Work to complete: Return the rows below without any change, starting at the line containing "You are a computer-use agent. The" and ending at the line containing "Instruction: Click the".

Supplied data:
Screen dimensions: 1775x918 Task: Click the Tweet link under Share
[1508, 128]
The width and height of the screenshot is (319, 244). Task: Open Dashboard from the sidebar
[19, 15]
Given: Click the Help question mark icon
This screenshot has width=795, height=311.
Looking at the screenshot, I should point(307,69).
...
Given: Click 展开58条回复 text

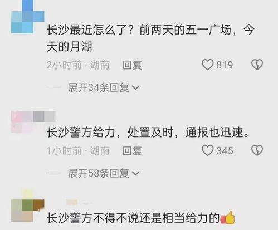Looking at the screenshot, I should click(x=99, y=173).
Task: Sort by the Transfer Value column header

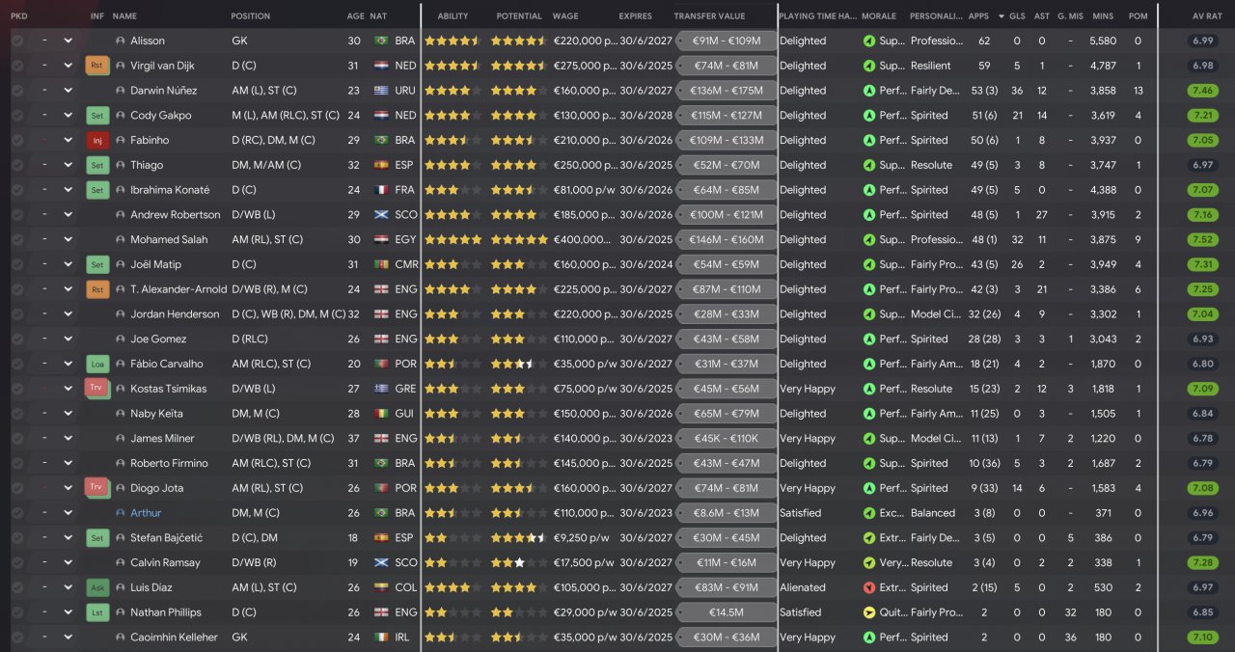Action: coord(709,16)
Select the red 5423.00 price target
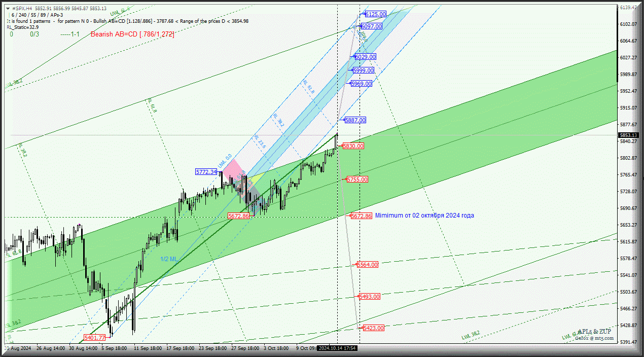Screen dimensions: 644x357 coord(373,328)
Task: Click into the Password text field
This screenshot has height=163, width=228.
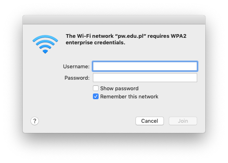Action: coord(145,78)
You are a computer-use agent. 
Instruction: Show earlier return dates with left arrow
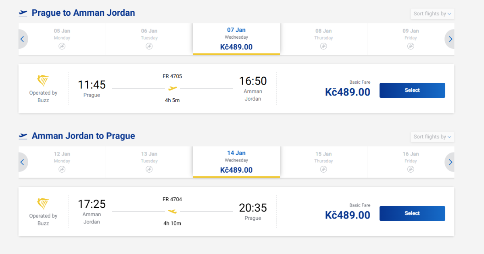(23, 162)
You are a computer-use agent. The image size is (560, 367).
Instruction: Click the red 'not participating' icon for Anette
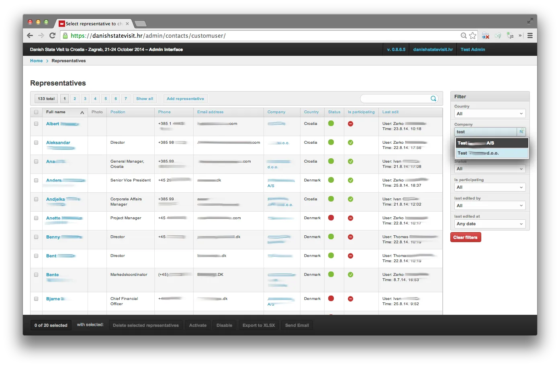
...
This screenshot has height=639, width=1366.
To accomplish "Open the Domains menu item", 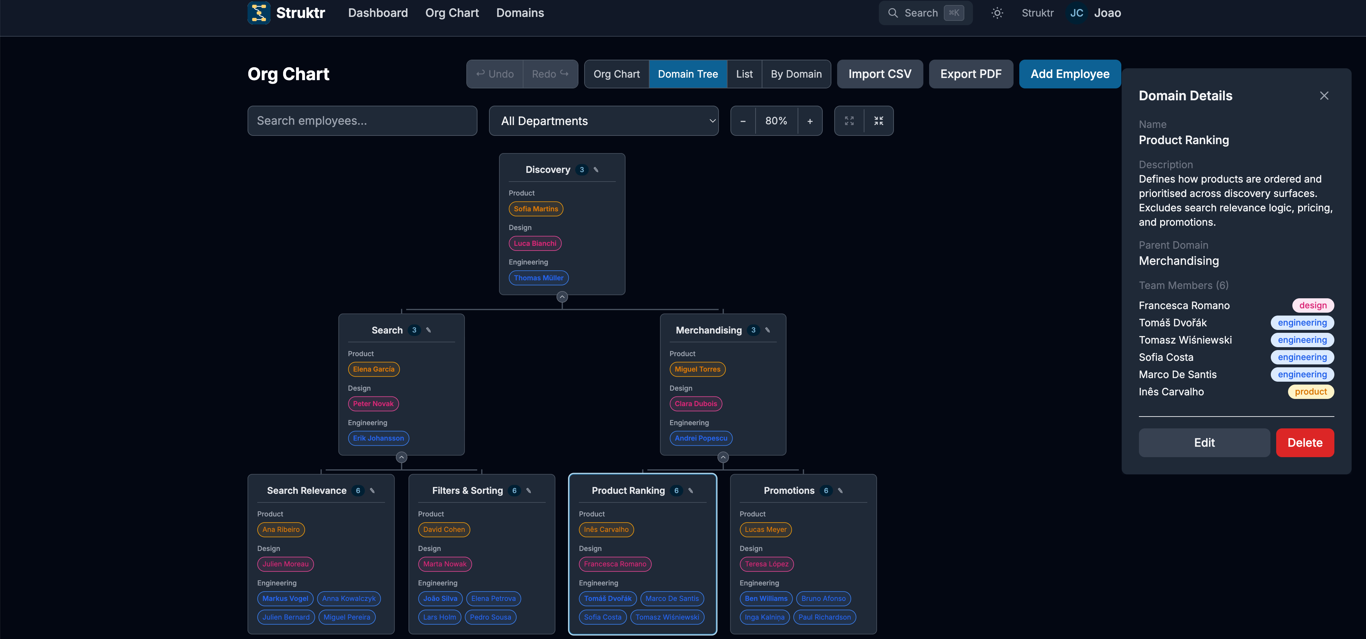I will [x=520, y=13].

Finished exercise:
You are a computer-use agent. The image size is (560, 367).
Instruction: Click the red 'not participating' icon for Anette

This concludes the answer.